If pictures appear among the lines below, leave them out while you return exactly the lines from the one with "Task: Open the request" through the one with "The height and".

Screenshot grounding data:
######
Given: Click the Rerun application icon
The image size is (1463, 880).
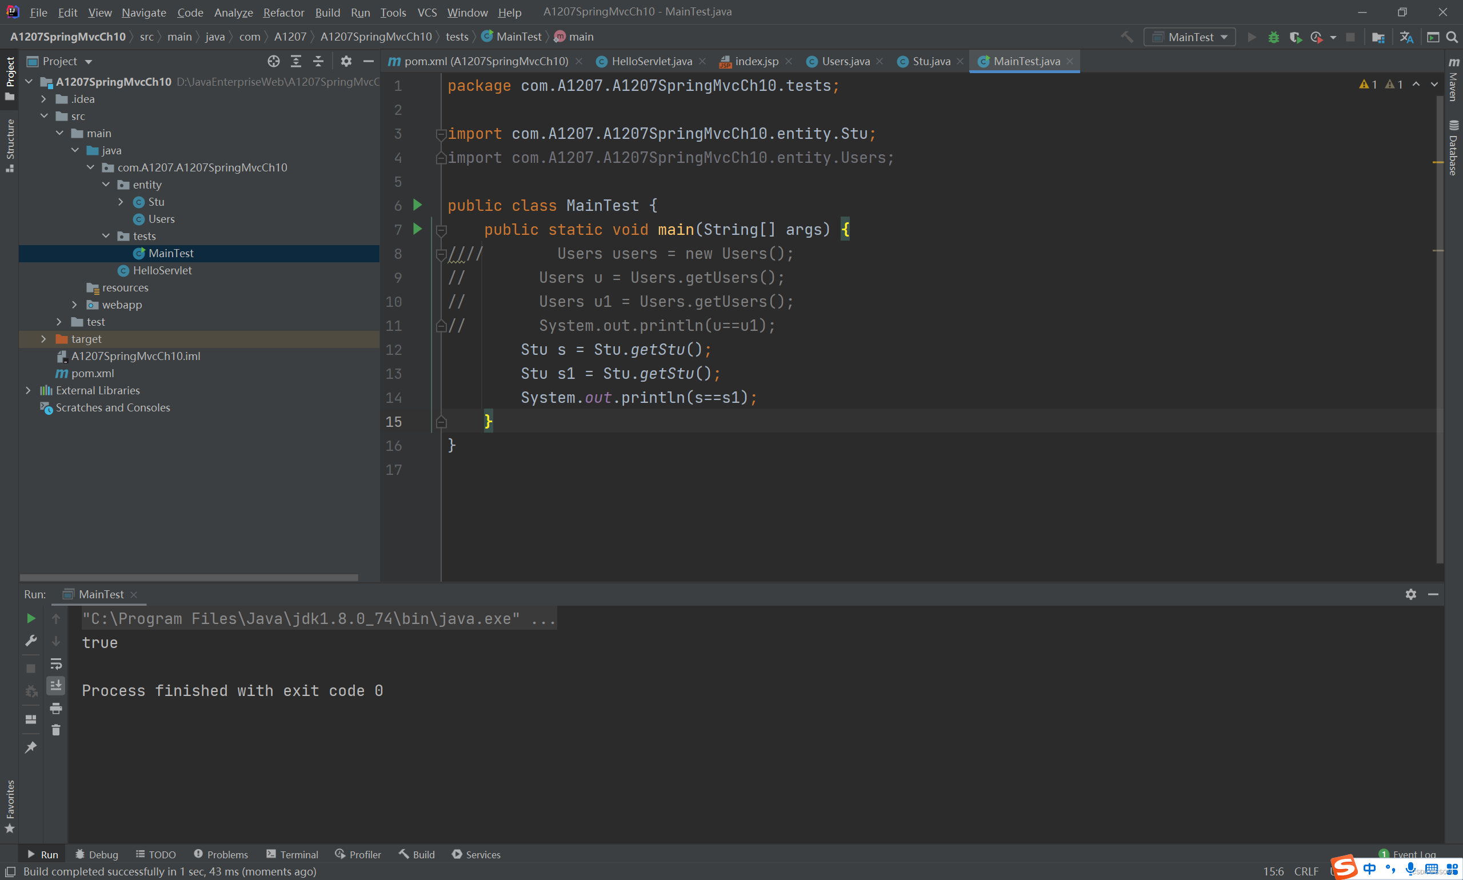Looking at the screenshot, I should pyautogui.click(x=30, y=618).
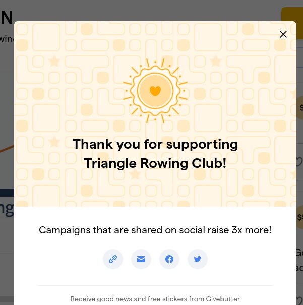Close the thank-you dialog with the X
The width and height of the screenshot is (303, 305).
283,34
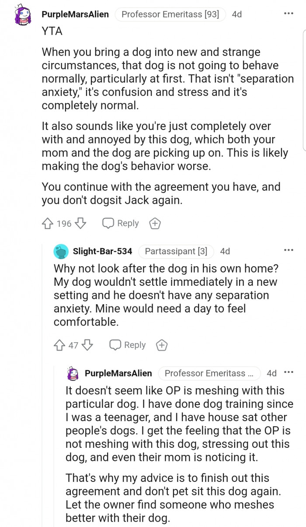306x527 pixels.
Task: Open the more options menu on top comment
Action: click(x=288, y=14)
######
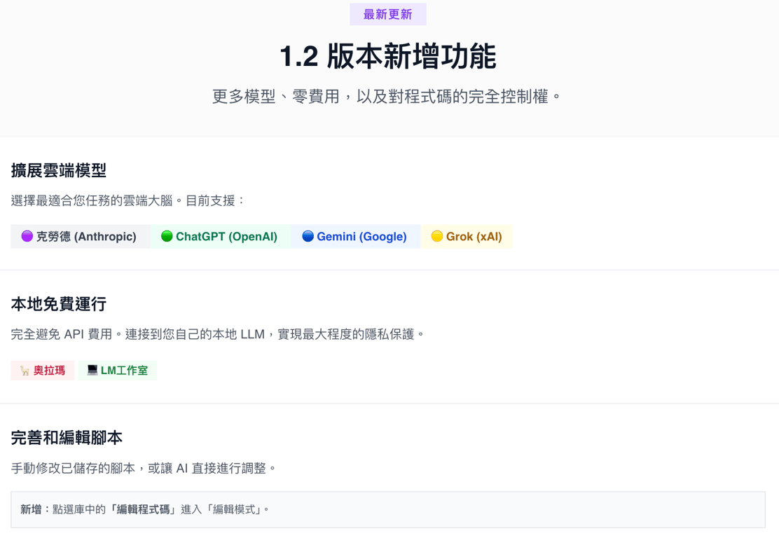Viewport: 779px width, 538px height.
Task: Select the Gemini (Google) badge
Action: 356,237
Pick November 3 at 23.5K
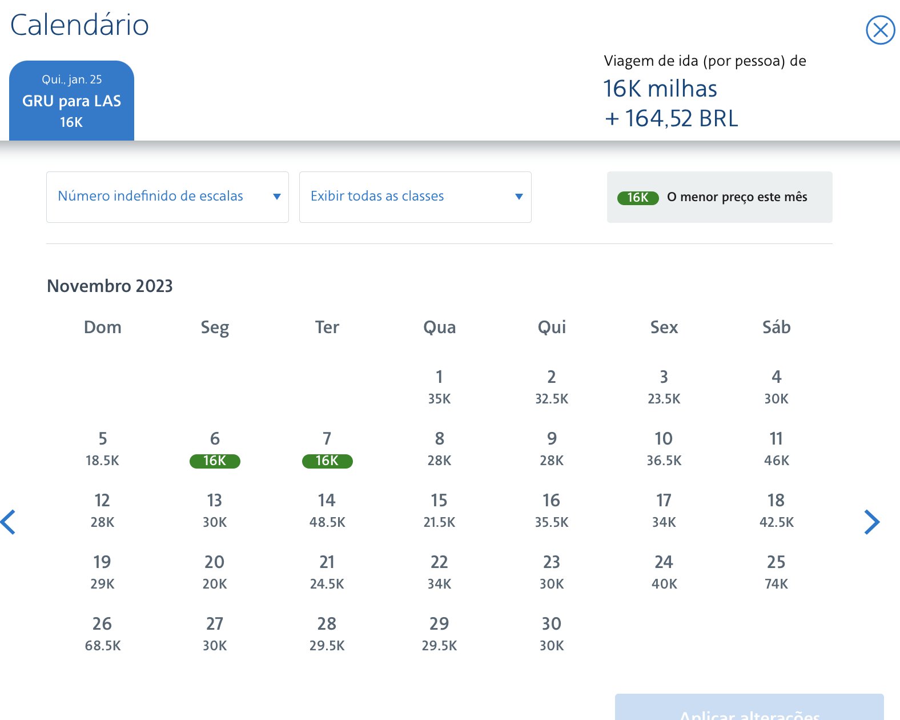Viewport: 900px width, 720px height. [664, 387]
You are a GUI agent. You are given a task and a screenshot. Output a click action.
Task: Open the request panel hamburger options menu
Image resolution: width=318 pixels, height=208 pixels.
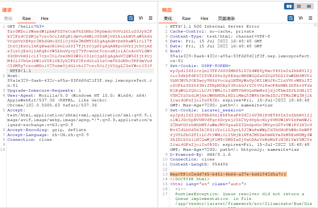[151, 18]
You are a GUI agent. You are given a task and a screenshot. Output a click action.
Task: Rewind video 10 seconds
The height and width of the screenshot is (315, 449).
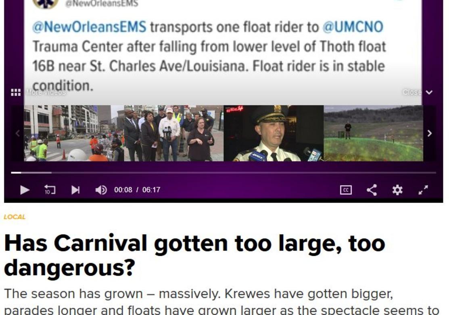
######
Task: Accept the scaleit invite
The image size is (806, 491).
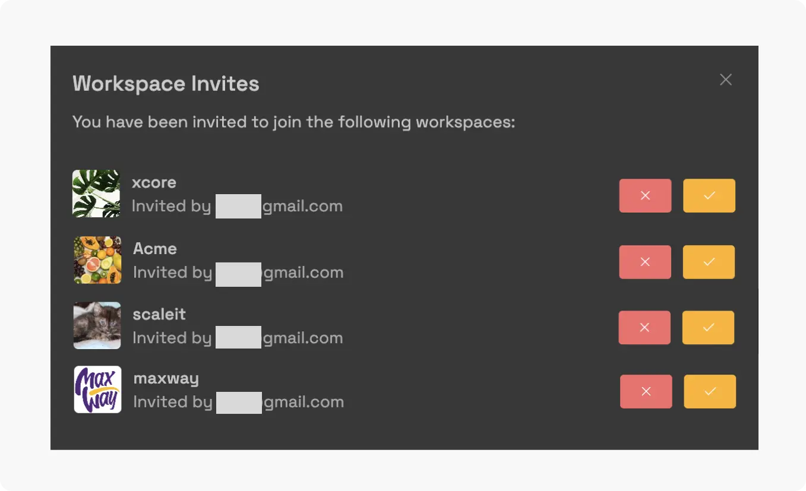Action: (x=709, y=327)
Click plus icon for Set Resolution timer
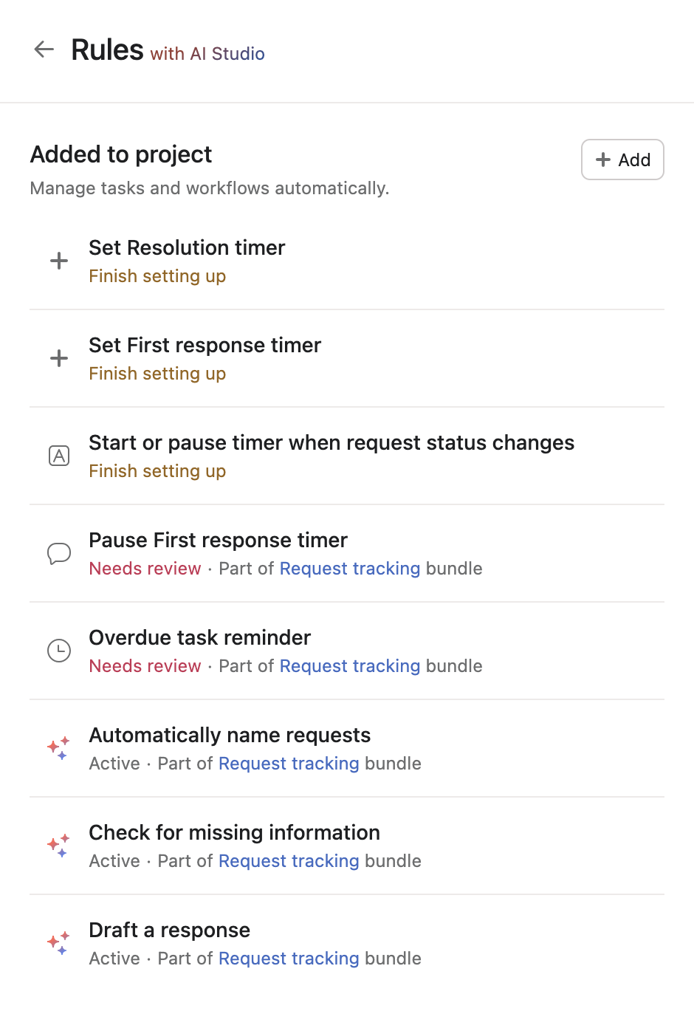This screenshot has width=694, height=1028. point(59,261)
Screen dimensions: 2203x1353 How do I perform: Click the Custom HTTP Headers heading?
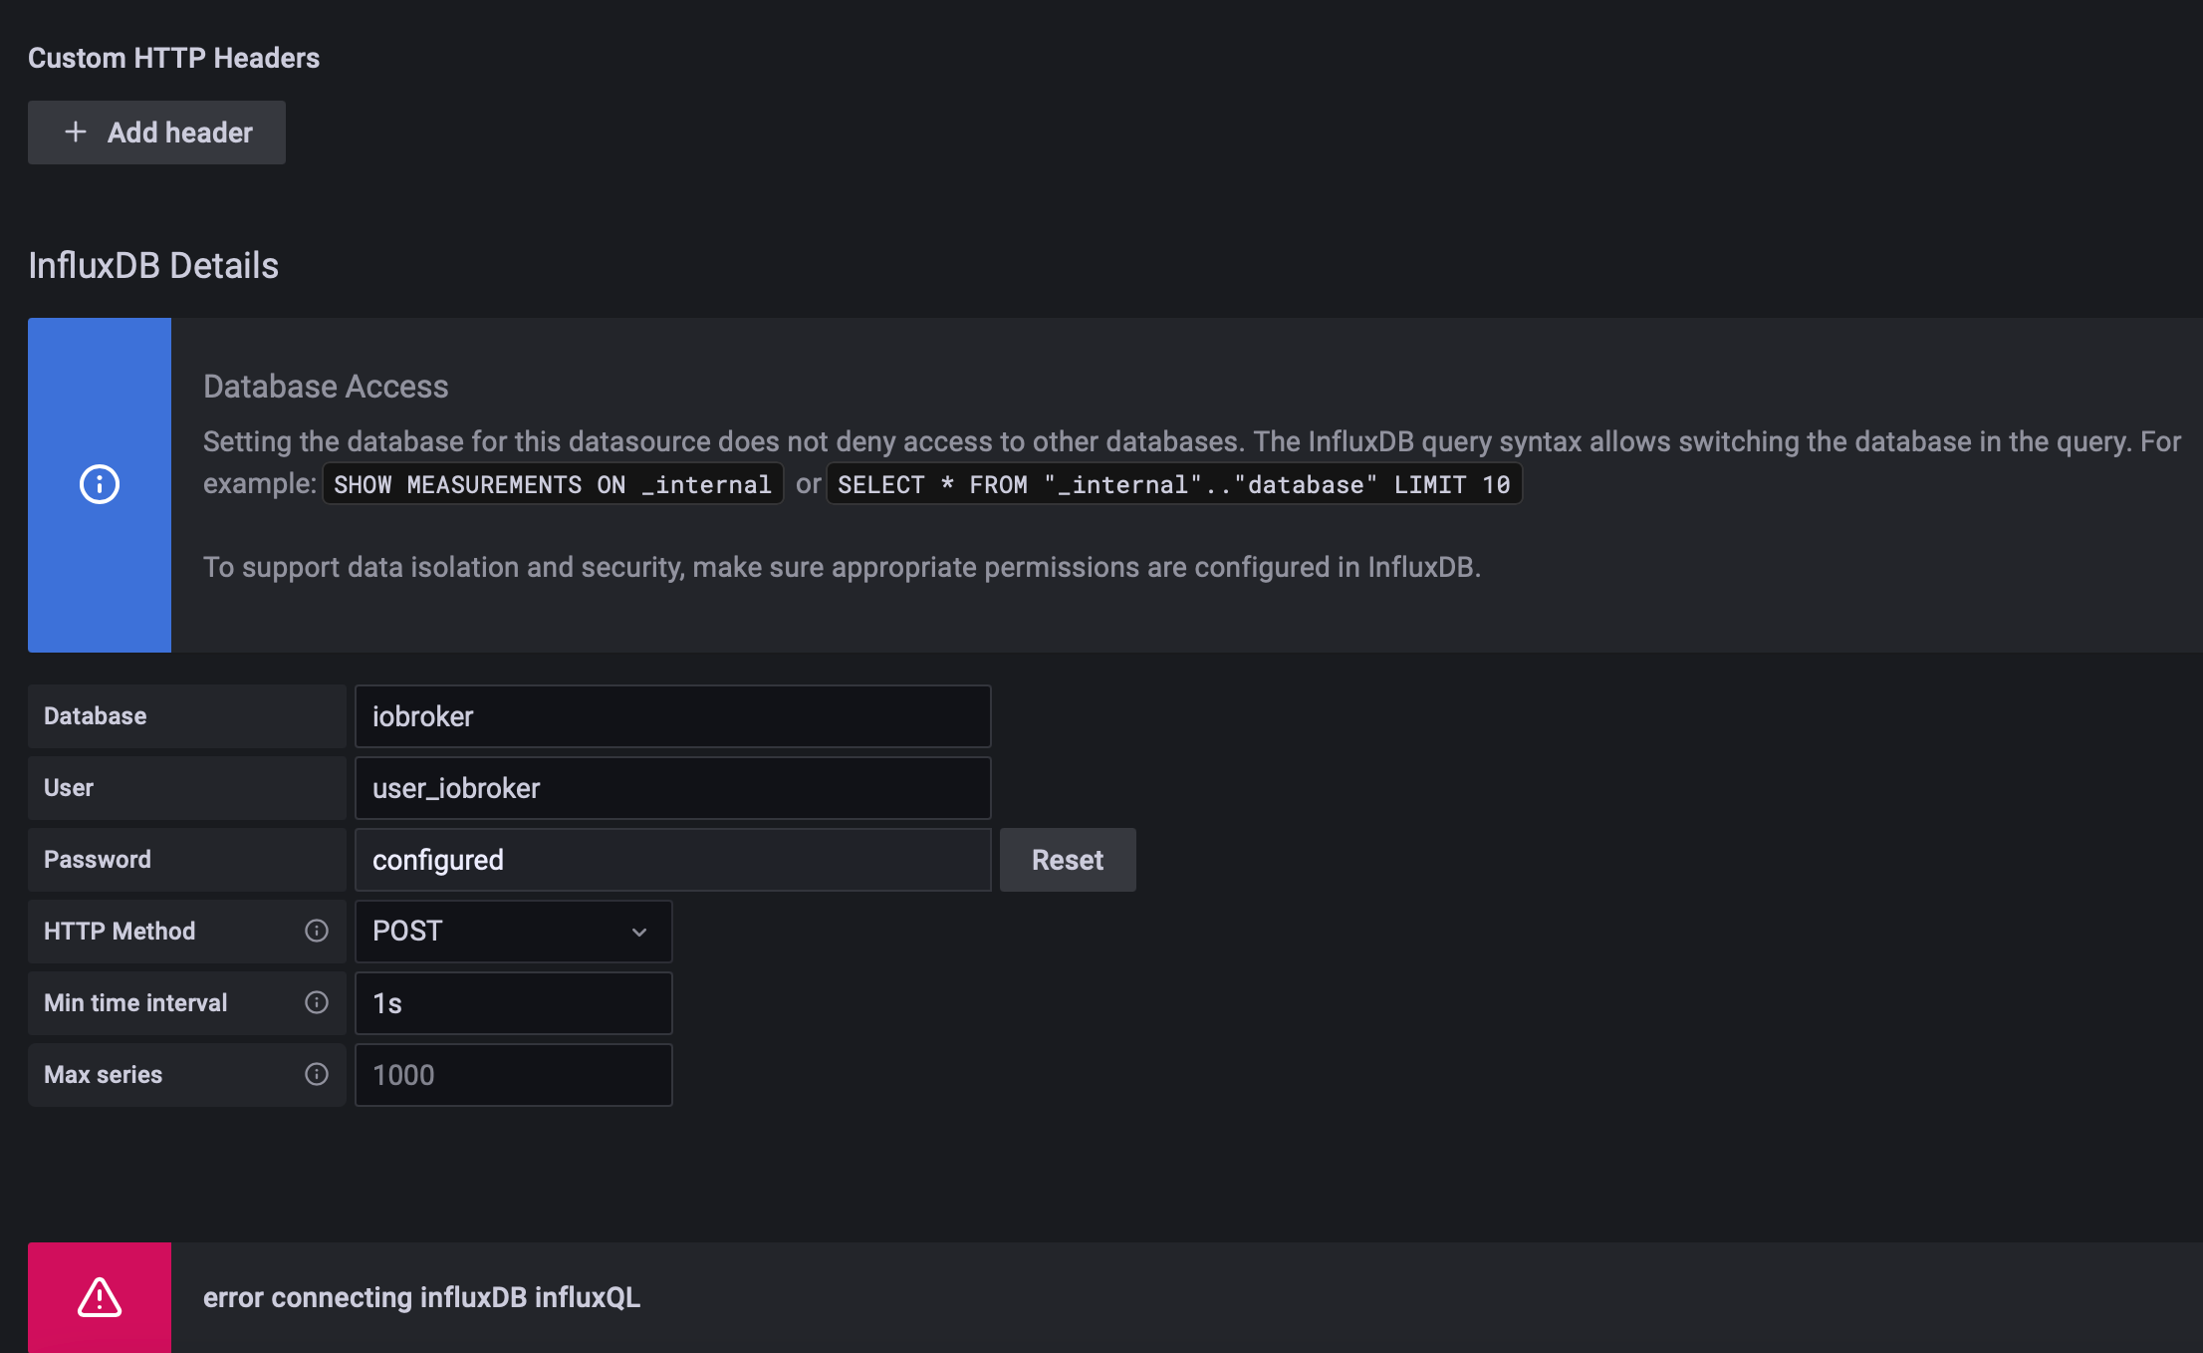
######
# Solution to this task
Task: Open the request panel hamburger options menu
Image resolution: width=318 pixels, height=208 pixels.
[151, 18]
You are a GUI agent. You are given a task and a screenshot. Output a click action.
Task: Rewind video 10 seconds
The height and width of the screenshot is (315, 449).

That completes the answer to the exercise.